Preface: I am new to django and to db design.

SUPEREDIT: I made some significant changes, so the answers before my changes may reference things not here. I apologize.

I'll get right to the code: models.py:

class Player(models.Model):
    name = models.CharField()

class Team(models.Model):
    name = models.CharField()
    members = models.ManyToManyField(Player, through='Membership')

class Word(models.Model):
    word = models.CharField(unique=True)
    definition = models.CharField()
    ...

class Ownership(models.Model):
    owner = models.ForeignKey(Player)
    team = models.ForeignKey(Team)
    word = models.ForeignKey(Word)

class Membership(models.Model):
    team = models.ForeignKey(Team)
    player = models.ForeignKey(Player)

the Word table has been populated. In the admin I create a Player. I then create a team and add members to it. I've added Ownership to the admin. I create a new Ownership and I get to pick from players, from the teams, and from the words. I'd like to put a constraint where if a player owns a word for a given team, then players belonging to that team can not own the word within the team. They may own the word in other teams.

The way it is now. I could have two different players on the same team own the same word. Bad.

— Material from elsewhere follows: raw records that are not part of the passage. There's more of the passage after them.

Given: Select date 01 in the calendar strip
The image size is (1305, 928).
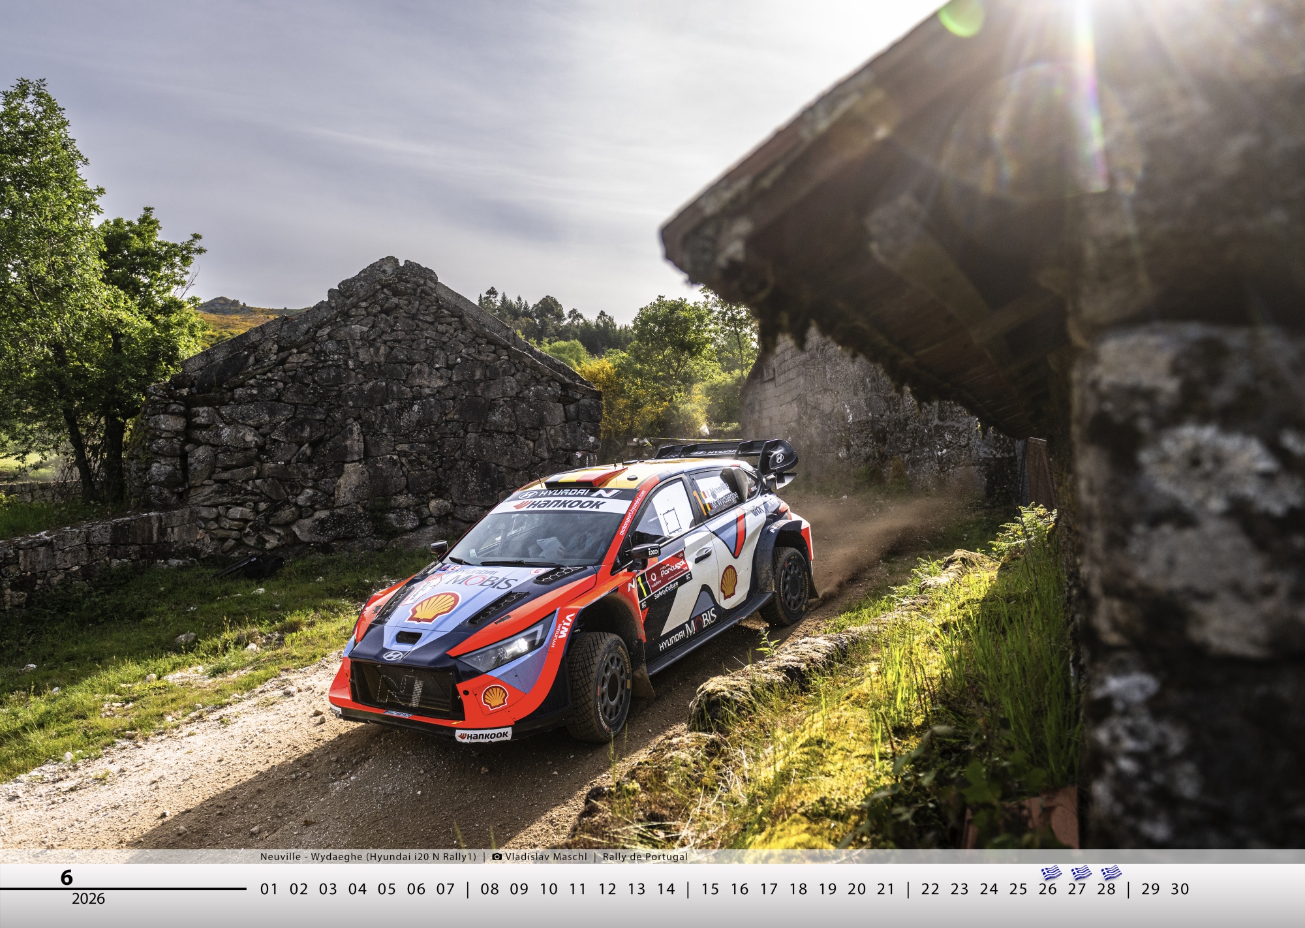Looking at the screenshot, I should (269, 889).
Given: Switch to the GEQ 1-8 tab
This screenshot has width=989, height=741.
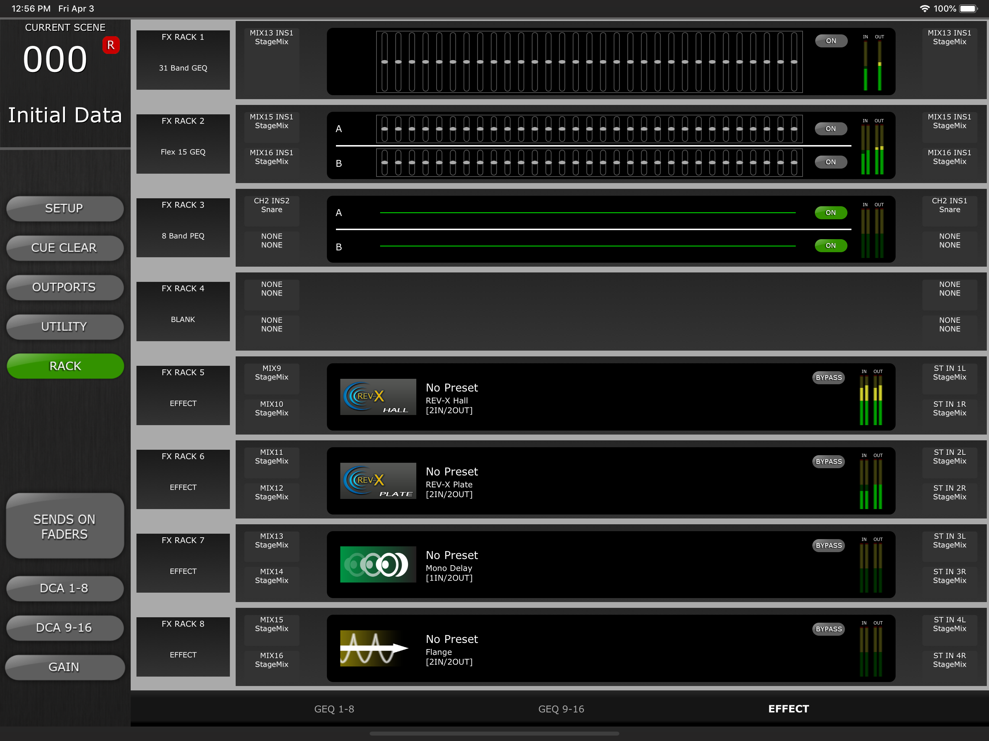Looking at the screenshot, I should point(334,709).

Basically I want the admin to say take all of the words owned within this team and not make them available in the drop down.

How can I model this relationship? How can I get this functionality in the admin?

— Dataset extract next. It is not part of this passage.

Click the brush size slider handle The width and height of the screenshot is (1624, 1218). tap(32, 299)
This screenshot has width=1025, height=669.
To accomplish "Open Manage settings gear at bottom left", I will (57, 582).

EDIT: I added the membership model just to show that I am trying to solve a different problem. And as I said, this is a simplified example of what I am really working with. As you can see I've got the membership relationship done, I am trying to solve a separate problem of ownership.

+1  A: 

Your schema is incorrect. You should be making use of "Extra fields on Many-to-Many relationships" as seen here in the Django docs.

It is also highlighted here on SO.

Look into unique_together for your "team-number" association. I'm not sure if it will also work in conjunction with the extra fields on the many-to-many approach. Otherwise, you could enforce the uniqueness in the view, but I do believe unique_together should work in your case.

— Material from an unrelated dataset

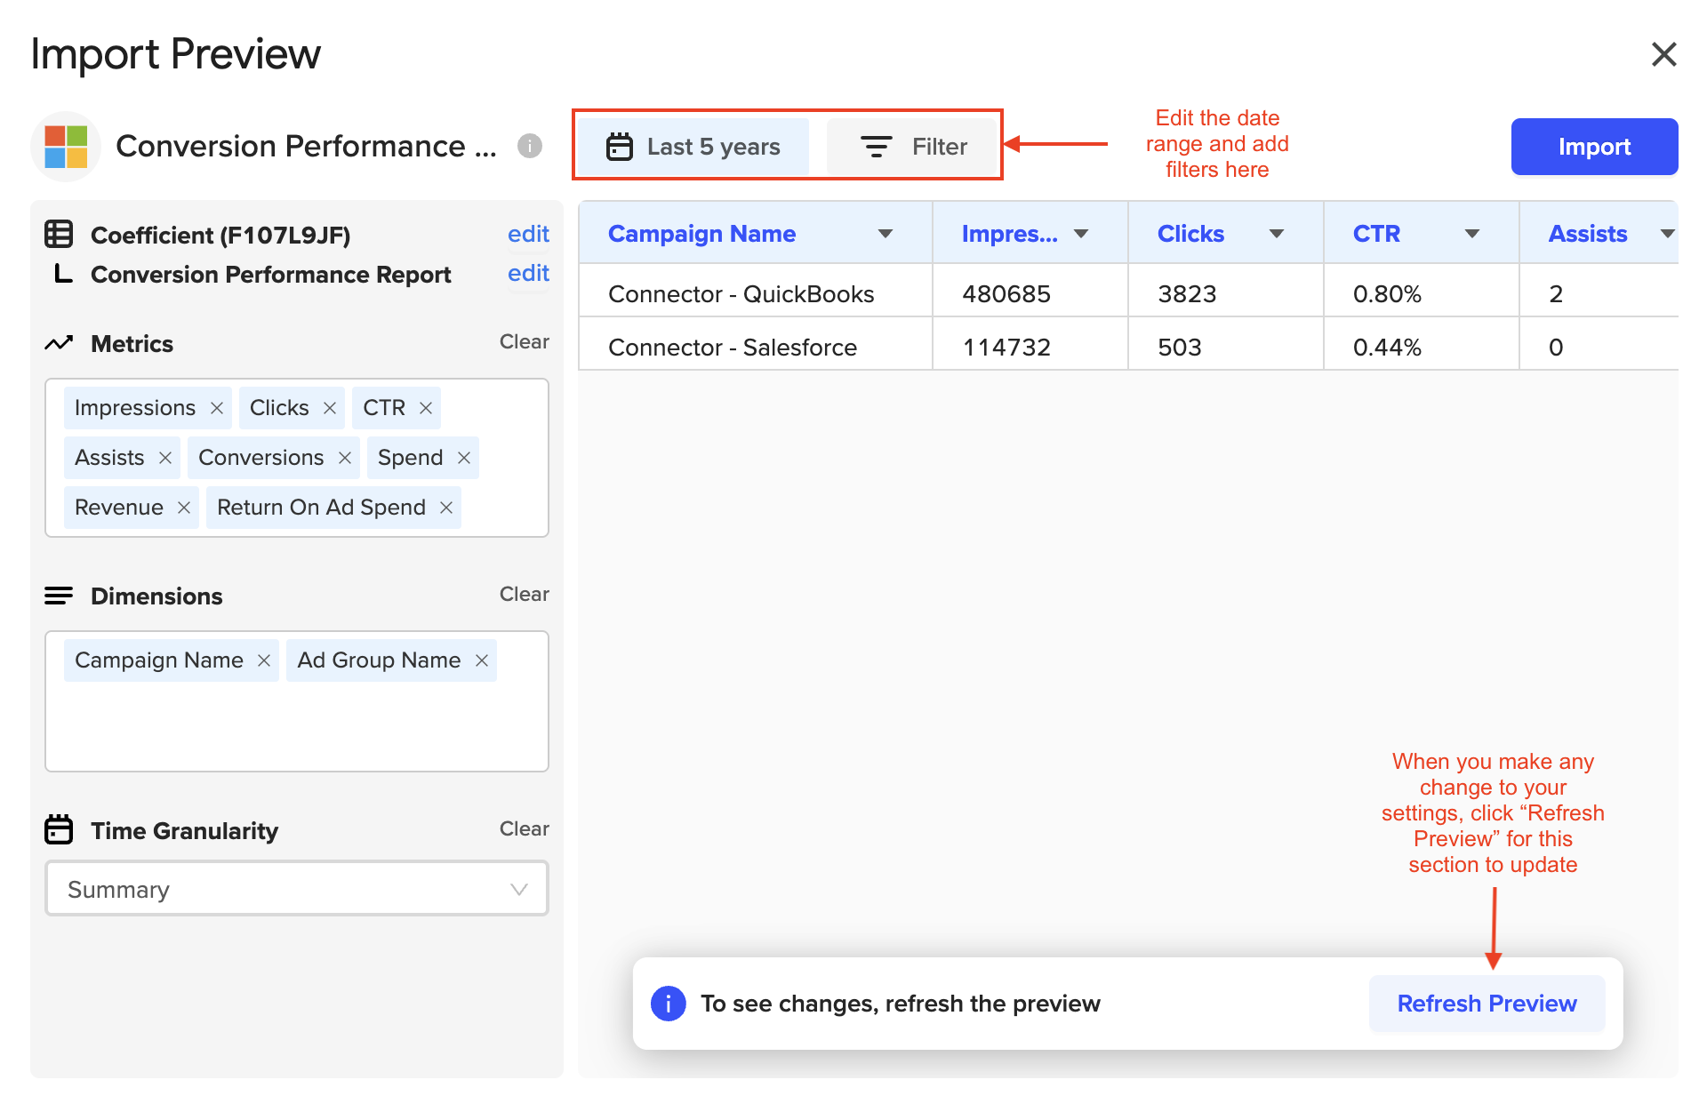Remove the Conversions metric chip

click(345, 458)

For the 1-99 limitation, you should just include this in your form validation, and in conjunction with a uniqueness check, you do not need an entire table just to store the numbers 1-99.

Update for your edit

I'm not sure you actually read my post or followed any of my links but it solves exactly the problem you described, unless of course you still haven't explained the problem correctly. "Ownership" of a number is not something you should be modeling, you should be expressing it where it belongs:

class Player(models.Model):
    name = models.CharField(max_length=128)

    def __unicode__(self):
        return self.name

class Team(models.Model):
    name = models.CharField(max_length=128)
    players = models.ManyToManyField(Player, through='Membership')

    def __unicode__(self):
        return self.name

class Membership(models.Model):
    player = models.ForeignKey(Player)
    team = models.ForeignKey(Team)
    number = models.IntegerField()
    """ ... """

    class Meta:
        unique_together = ('team', 'number')

So please explain to me again how you need an Ownership model for Player-Team-Number associations, because I'm not sure what exactly you're trying to achieve that is separate from what I already provided you.

jonwd7
I'm not trying to solve membership. I've updated my question with further information to hopefully clarify what I am trying to get at. Remember this is a simplified made up schema to model what I am dealing with.
Dan.StackOverflow
Updated. I'm pretty sure I was already getting at exactly what you needed, pre-clarification. :)
jonwd7
I think my example is poorly illustrating what I am trying to do. I appreciate your help and patience. Before I go and rip out everything I have, imagine a player can pick multiple numbers as time goes by. I think that scenario would clutter the membership table. Which is why I was trying to separate it. but I think the unique_together thing is just what I was looking for. I will play with it.
Dan.StackOverflow
Have to agree with jon.wd7 here. His schema makes more sense. The Ownership and Number tables are redundant. The number should be a field of the Membership relationship. This way the uniqueness of each number is enforced per team.